Spermine restrains prostate cancer progression via targeting PRMT1
Description
The natural polyamine metabolite spermine exists in all eukaryotic cells. Prostate is the most abundant tissue in spermine. With prostate cancer (PCa) progression, the content of spermine is negatively correlated with tumor malignancy. Here we report that spermine inhibits PCa growth in vitro and in vivo through targeting the arginine methyltransferase 1 (PRMT1). We find that spermine inhibits the expression of AR-FL and AR-V7 signature genes by RNA sequencing analysis. Spermine acts as an endogenous inhibitor of PRMT1, it binds to PRMT1 and inhibits its enzymatic activity, reduces H4R3me2a modification at AR promoter and suppresses the chromatin accessibility of AR target genes, thus leads to reduced AR signaling.
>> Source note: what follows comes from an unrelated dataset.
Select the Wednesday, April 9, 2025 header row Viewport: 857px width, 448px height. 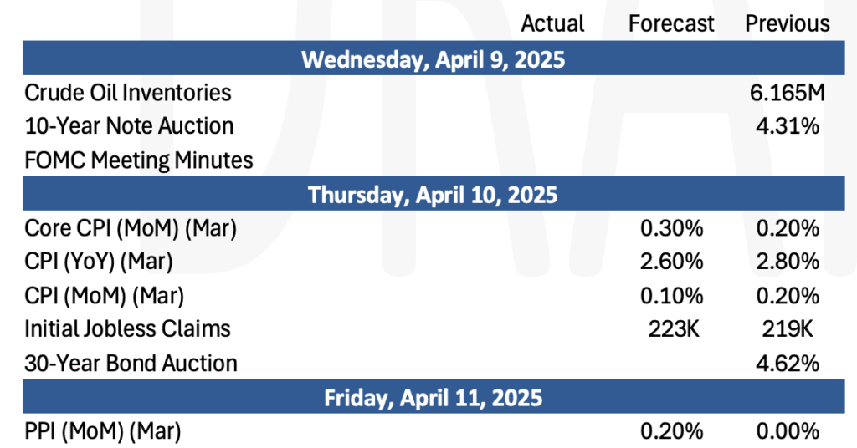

Genetic knockdown and pharmacologic inhibition of PRMT1 also inhibit AR signaling, and the capacity of spermine to inhibit AR signaling was abrogated by PRMT1 knockdown. Spermine and PRMT1 inhibitor DCPT1061 reduce AR-V7 signaling, showing better anti-tumor efficacy than enzalutamide in 22RV1-xenograft animal model which is castration resistant. Collectively, our findings uncover the anticancer function of spermine in PCa, and illustrate the metabolism-epigenetics crosstalk in which spermine inhibits AR signaling through targeting PRMT1, and suggest PRMT1 as a promising clinical druggable target for PCa.